Dig This Real’s Top 10 Xmas Films for Music

Frosty

  • HOME ALONE –  I know it’s seen as a kids film but the cartoon like violence is so funny and it has star turns by Daniel Stern, Joe Pesci and John Candy. But what I love about this most as a festive film is the great sound track featuring a mixture of rock and roll Christmas classics, great choral music (Oh Holy Night) and a fab score by John Williams. Oh and not forgetting John Candy’s, Polka Polka Polka.
  • NATIONAL LAMPOON’S XMAS VACATION – Most people hate Chevy Chase and I choose to be agnostic but this is a Christmas Classic and shows you the pitfalls and tragedy to be found in every family Christmas. Of musical note is the film features a young Juliette Lewis who now fronts her own ace indie rock band Juliette Lewis and The Licks. It does have a tragically cheesy song by Curtis Stigers which I tend to fast forward but this made up by the theme song written by Angelo Badlamenti (famous for Twin Peaks) and sung by Gospel legend Mavis Staples.
  • SCROOGED – I love Scrooged and it’s dark twisted 80’s take on The Christmas Carol. Bill Murray is excellent in it and the film features state of the art CGI effects at the time, which are still a little scary today. Musically it also has a great soundtrack featuring a great sing along at the end to, “Put A Little Love in Your Heart.” Also a great early score by the composer with the most festive name Danny Elfman who later went on to do all the Tim Burton films and you can hear his distinctive childhood gone weird style in this film.
  • BAD SANTA – There’s not many DVDs that we have to hide from the kids in our house but this is one.

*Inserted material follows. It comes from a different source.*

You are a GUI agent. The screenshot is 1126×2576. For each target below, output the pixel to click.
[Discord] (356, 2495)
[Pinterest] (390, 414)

Billy Bob Thornton is great as the alcoholic incontinent anal sex loving petty criminal who dresses up in shopping malls every year as Santa in order to pull off a Christmas Eve robbery. It’s the last great Christmas film and the best thing about it musically is that they could have gone really over the top with a heavy metal or gangster rap bad boy soundtrack but instead they have used 50’s Christmas classics alongside Latin tracks and some great classical music – pure class.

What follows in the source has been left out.